THE EYE (David Moreau and Xavier Palud, 2008)
The Asian horror style is about two cycles old in the scary movie genre. Even torture porn seems to have exhausted its trendiness. THE RETURN, THE GRUDGE 2, THE MESSENGERS, and ONE MISSED CALL, all made four years or more after THE RING debuted in 2002, are frighteningly similar examples of this atmospheric approach's staleness. The less successful films are high on mood and short on plot, comprehensibility, and scares. THE EYE, an American remake of the Pang brothers' 2002 spooker THE EYE (GIN GWAI), copies these failings like a blueprint.

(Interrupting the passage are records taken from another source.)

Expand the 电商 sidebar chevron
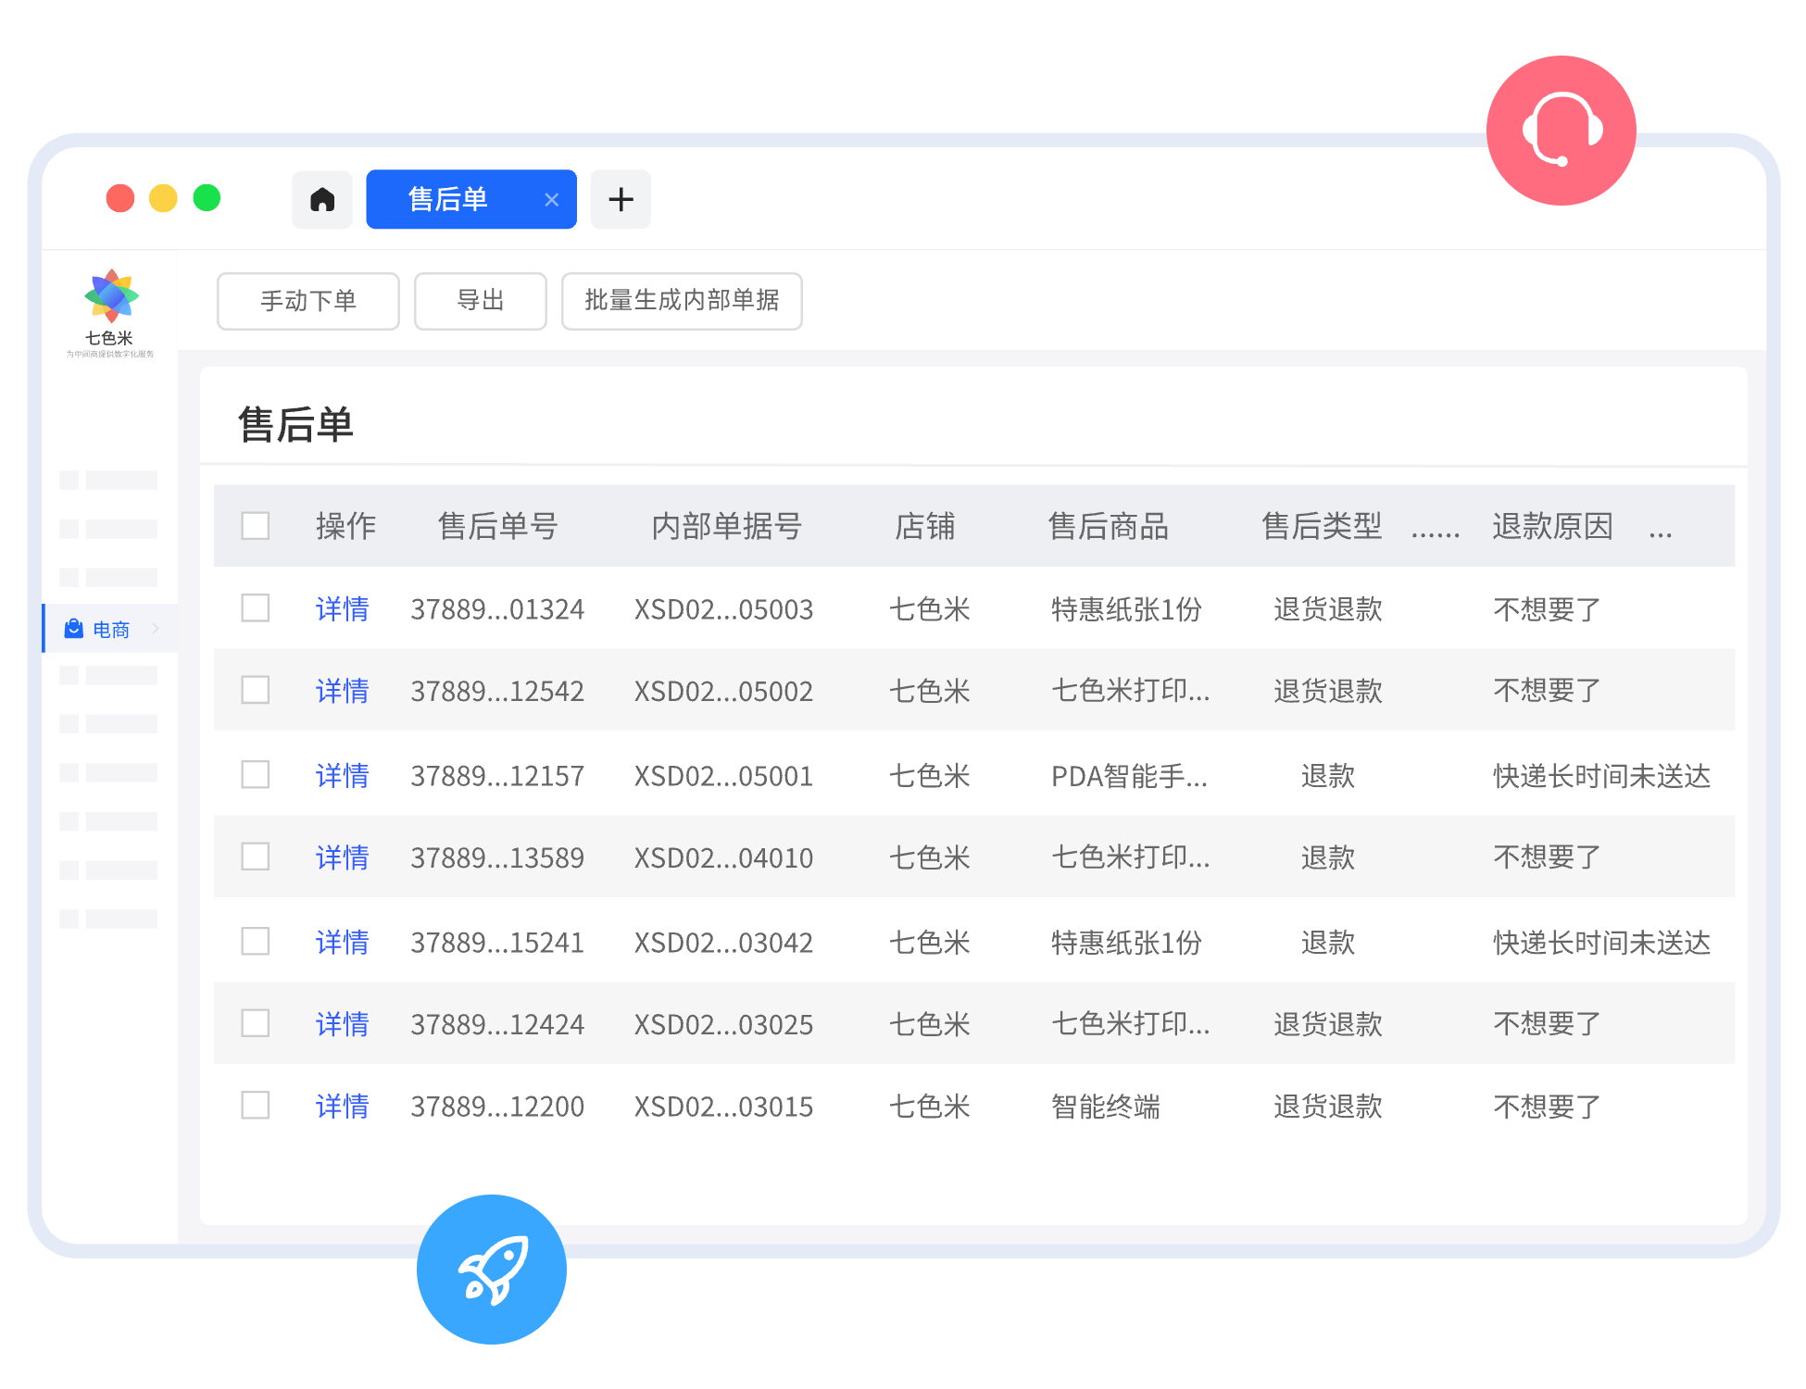The width and height of the screenshot is (1806, 1389). [156, 629]
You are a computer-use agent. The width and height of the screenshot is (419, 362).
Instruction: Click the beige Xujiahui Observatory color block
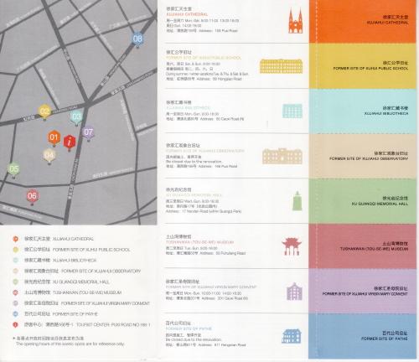coord(362,156)
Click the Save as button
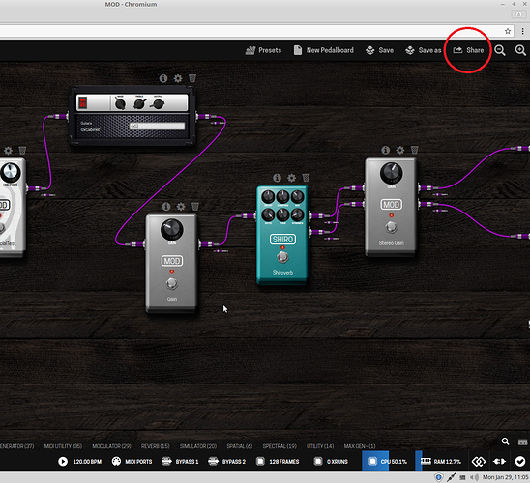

Blind violinist Sydney Wells (Jessica Alba) receives cornea transplants to return the sight she lost in a childhood accident. New or restored vision can be overwhelming for someone used to relying on other senses, so Sydney visits Dr. Paul Faulkner (Alessandro Nivola), an eye specialist, to help with the transition to the world of the seeing. Paul is abrasive in their first session and remains skeptical of the problems she claims to have.
Sydney sees snarling, ghost-like creatures escorting souls to an afterlife and envisions people burning to death in a factory. She is convinced that so-called cellular memories in her new eyes are responsible for these nightmarish sights. Sydney's only recourse is to find the confidential donor and uncover what the dead woman must be trying to tell her.
The Pang brothers' uneven but effective original had an eerie tone and less predictable beats in its favor. It also helped that this style seemed fresher when their EYE reached U.S. theaters five years ago. THE EYE remake rolls off Hollywood's Asian horror assembly line like expired goods that have been repackaged. Get the same old boring secrets and visual aesthetic! As bad as or worse than before!
Not that THE EYE could have been salvaged with a different actress in the lead, but Alba's wooden performance works to the film's detriment. She possesses two looks, blank happiness and hurt puppy. With such limited expressiveness, it comes as no surprise that Alba is more charismatic on and between the covers of men's magazines than on screen.
Having Parker Posey play Alba's sister is one of the strangest casting choices to come down the pike in awhile. The pairing makes about as much sense as Sydney getting the eyes of a poor Mexican woman who lived fifteen hours away and thinking that placing a towel over broken mirror shards on the sink means her sister will fail to recognize the damage.